Please reproduce the records from their start up to and including the line that contains "Open ΓΕΝΙΚΟΙ ΟΡΟΙ". Copy only those lines, unchanged.
====
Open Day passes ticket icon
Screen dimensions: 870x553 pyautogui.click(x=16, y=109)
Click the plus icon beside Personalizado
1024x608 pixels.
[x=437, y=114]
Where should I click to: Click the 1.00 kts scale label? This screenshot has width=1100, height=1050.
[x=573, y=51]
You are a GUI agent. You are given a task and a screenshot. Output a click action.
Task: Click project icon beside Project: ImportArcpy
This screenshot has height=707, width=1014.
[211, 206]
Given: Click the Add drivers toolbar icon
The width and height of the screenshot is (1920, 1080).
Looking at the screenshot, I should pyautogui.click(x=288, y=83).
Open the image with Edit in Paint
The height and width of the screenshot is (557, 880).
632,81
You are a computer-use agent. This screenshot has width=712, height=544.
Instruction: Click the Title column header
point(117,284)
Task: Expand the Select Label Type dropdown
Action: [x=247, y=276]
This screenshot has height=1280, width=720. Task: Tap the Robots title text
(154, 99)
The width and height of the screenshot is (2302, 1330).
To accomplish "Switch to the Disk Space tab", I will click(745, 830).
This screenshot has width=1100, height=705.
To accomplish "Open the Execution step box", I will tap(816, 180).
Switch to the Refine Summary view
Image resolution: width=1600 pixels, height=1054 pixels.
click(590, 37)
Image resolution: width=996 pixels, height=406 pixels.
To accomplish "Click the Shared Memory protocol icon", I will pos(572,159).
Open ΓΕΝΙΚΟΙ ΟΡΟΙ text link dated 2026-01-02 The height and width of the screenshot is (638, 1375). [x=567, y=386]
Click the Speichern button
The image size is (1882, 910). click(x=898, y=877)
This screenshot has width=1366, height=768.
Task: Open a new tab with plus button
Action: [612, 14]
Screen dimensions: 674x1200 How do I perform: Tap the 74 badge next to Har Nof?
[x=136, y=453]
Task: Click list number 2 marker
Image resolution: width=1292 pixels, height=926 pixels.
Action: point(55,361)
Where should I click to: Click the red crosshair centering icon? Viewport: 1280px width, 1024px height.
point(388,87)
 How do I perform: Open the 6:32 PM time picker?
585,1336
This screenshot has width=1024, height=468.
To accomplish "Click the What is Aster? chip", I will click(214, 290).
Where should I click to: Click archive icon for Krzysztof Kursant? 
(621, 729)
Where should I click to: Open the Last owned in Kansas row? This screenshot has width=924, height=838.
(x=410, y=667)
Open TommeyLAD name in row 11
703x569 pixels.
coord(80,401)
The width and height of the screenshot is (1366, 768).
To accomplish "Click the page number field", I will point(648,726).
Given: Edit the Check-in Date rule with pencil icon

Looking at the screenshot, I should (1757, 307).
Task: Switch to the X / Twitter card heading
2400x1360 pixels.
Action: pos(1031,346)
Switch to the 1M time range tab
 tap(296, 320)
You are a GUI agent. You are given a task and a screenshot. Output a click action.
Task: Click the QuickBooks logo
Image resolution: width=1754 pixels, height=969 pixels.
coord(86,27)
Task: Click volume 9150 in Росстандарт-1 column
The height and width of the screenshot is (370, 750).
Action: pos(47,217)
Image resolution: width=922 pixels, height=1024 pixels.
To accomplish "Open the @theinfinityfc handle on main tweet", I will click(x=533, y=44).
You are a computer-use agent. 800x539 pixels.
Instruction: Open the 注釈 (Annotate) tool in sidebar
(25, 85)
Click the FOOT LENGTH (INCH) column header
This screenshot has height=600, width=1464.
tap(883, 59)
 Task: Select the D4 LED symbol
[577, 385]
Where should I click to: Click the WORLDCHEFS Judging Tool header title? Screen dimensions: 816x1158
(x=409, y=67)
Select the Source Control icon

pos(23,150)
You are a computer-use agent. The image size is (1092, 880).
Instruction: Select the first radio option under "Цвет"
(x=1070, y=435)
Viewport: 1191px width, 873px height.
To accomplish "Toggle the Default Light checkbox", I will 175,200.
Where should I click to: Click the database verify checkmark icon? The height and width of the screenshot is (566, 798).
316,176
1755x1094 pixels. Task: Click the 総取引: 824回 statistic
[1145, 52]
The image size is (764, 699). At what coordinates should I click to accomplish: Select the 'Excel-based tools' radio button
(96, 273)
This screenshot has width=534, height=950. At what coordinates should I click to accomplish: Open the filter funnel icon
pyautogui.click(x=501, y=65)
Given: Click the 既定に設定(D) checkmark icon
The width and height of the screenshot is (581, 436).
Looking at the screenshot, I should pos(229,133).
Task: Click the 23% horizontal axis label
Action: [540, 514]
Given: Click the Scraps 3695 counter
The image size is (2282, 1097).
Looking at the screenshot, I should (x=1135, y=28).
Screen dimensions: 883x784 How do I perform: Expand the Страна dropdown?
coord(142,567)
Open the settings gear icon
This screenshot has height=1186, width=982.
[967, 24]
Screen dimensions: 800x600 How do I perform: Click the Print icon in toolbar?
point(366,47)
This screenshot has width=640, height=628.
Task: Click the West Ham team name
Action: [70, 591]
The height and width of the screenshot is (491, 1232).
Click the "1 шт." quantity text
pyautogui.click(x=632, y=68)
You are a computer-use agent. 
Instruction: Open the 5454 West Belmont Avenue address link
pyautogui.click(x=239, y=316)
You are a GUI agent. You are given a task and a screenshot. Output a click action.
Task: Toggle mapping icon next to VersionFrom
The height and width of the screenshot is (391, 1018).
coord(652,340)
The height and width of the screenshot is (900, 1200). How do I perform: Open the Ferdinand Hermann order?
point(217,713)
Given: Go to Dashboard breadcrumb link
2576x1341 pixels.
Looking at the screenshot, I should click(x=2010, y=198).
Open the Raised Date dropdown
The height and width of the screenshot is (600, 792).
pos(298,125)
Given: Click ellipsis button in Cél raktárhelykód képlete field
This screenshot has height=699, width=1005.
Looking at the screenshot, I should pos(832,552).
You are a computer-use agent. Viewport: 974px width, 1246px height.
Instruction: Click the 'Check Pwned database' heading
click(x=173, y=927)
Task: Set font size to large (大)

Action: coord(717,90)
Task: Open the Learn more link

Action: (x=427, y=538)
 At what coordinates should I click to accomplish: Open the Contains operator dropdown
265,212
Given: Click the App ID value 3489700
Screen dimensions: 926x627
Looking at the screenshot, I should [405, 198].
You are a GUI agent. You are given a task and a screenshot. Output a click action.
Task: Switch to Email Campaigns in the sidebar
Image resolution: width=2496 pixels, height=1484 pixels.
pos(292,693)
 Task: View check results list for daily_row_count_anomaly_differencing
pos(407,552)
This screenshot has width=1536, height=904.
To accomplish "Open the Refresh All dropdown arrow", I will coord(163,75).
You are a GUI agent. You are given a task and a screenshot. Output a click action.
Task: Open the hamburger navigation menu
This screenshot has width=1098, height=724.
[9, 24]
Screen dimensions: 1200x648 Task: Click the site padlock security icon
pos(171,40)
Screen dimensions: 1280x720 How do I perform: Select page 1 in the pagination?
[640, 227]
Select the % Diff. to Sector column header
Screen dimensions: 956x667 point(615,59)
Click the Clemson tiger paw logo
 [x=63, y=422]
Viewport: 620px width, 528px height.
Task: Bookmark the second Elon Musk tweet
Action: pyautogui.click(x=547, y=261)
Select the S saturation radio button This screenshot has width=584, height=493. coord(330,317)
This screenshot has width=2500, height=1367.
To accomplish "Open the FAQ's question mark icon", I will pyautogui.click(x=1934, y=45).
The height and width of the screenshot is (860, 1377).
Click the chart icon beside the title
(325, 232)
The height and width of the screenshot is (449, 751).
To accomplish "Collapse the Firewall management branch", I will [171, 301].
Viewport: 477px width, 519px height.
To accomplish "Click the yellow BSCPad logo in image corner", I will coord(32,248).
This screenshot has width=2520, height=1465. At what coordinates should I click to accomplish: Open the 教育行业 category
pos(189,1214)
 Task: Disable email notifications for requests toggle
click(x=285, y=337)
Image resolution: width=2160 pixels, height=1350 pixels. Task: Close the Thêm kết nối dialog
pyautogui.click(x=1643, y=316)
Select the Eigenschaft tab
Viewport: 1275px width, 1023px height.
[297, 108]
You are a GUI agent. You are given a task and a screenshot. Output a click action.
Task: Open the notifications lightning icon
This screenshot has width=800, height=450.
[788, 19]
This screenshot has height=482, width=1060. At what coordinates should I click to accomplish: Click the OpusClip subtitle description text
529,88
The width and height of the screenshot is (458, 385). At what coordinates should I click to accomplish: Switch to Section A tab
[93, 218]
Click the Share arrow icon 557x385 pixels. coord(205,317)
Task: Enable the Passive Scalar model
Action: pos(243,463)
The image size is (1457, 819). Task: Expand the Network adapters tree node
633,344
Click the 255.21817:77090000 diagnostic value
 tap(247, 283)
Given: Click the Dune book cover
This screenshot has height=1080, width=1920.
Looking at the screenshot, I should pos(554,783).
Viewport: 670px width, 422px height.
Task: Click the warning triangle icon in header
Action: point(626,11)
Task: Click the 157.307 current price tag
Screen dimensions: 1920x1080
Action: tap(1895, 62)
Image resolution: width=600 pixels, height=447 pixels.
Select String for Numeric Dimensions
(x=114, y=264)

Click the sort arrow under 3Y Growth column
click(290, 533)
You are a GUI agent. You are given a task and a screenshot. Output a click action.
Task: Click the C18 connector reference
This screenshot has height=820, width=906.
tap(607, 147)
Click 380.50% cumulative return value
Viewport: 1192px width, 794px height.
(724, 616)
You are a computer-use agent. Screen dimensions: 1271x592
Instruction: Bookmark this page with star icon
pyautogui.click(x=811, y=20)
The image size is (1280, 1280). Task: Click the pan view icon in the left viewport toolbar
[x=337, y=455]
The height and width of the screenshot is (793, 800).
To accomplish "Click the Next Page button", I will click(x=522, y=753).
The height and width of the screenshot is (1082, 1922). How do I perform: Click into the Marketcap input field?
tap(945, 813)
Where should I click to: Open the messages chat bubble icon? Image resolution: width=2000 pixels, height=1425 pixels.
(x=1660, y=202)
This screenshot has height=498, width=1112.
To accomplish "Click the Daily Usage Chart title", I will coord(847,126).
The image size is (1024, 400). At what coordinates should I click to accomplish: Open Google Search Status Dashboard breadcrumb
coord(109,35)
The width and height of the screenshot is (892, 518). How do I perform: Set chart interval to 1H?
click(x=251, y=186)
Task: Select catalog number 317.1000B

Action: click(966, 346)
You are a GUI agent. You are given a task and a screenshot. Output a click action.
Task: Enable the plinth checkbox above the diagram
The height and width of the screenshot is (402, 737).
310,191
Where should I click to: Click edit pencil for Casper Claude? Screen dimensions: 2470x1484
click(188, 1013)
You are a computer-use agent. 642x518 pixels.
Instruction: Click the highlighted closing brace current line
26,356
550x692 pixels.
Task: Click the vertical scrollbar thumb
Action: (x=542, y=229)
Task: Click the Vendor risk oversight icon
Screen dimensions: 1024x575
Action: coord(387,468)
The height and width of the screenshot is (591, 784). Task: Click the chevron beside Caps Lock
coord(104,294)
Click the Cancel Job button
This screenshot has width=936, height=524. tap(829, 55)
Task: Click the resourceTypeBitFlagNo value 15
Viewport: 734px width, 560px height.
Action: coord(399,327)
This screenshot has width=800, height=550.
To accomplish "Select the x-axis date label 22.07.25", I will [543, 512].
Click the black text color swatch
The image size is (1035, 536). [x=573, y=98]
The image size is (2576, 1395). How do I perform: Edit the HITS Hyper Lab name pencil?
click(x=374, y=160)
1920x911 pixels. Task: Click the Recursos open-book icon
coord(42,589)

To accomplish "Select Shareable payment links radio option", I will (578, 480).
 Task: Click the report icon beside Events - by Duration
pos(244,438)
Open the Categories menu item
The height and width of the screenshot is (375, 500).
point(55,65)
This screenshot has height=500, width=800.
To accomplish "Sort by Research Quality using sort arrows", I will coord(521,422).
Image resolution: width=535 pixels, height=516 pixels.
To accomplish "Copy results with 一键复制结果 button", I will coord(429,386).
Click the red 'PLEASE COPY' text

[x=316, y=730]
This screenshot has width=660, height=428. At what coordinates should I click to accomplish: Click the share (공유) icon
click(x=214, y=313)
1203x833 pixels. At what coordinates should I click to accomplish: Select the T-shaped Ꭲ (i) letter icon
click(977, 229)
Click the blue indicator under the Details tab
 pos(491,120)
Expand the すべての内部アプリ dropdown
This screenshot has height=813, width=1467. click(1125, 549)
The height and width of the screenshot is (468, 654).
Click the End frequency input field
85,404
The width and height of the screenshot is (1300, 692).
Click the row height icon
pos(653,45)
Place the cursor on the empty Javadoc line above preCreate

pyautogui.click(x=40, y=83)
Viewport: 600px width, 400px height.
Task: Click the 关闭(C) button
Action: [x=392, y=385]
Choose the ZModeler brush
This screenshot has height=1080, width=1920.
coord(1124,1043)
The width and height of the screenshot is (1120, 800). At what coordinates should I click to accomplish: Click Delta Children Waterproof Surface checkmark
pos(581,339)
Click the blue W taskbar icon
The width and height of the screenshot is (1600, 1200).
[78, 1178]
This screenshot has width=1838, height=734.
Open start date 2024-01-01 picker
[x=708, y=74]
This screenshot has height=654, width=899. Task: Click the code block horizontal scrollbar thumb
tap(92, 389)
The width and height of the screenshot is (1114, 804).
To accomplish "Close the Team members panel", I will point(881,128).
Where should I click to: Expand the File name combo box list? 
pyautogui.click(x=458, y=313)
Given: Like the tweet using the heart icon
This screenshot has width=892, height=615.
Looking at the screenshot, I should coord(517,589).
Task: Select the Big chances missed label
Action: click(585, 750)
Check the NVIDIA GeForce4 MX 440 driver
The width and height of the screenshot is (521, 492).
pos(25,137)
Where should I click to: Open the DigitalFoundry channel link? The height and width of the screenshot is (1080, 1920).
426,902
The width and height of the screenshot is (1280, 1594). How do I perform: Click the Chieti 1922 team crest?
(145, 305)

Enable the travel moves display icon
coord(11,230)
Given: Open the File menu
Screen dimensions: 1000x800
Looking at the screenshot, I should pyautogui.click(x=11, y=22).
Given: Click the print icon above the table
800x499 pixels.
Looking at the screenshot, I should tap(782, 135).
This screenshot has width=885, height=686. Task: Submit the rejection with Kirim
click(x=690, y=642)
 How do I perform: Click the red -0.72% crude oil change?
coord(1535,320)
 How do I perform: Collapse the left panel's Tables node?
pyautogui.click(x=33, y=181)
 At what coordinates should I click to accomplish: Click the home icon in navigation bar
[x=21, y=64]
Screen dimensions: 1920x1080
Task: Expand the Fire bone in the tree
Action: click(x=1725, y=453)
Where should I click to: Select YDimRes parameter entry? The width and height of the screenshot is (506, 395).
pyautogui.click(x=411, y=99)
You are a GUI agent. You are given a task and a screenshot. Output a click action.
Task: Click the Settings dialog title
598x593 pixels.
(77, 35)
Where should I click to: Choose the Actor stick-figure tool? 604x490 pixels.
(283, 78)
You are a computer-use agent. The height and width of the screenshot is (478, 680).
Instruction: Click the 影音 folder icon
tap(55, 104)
====
● **Written solution**
Open Day passes ticket icon
Screen dimensions: 870x553 pyautogui.click(x=16, y=109)
Click the plus icon beside Personalizado
1024x608 pixels.
[x=437, y=114]
Where should I click to: Click the 1.00 kts scale label? This screenshot has width=1100, height=1050.
[x=573, y=51]
You are a GUI agent. You are given a task and a screenshot. Output a click action.
Task: Click project icon beside Project: ImportArcpy
This screenshot has height=707, width=1014.
[211, 206]
Given: Click the Add drivers toolbar icon
The width and height of the screenshot is (1920, 1080).
Looking at the screenshot, I should pyautogui.click(x=288, y=83).
Open the image with Edit in Paint
The height and width of the screenshot is (557, 880).
632,81
You are a computer-use agent. This screenshot has width=712, height=544.
Instruction: Click the Title column header
point(117,284)
Task: Expand the Select Label Type dropdown
Action: [x=247, y=276]
This screenshot has height=1280, width=720. Task: Tap the Robots title text
(154, 99)
The width and height of the screenshot is (2302, 1330).
To accomplish "Switch to the Disk Space tab", I will click(745, 830).
This screenshot has width=1100, height=705.
To accomplish "Open the Execution step box", I will tap(816, 180).
Switch to the Refine Summary view
Image resolution: width=1600 pixels, height=1054 pixels.
click(590, 37)
Image resolution: width=996 pixels, height=406 pixels.
To accomplish "Click the Shared Memory protocol icon", I will pos(572,159).
Open ΓΕΝΙΚΟΙ ΟΡΟΙ text link dated 2026-01-02 The height and width of the screenshot is (638, 1375). [x=567, y=386]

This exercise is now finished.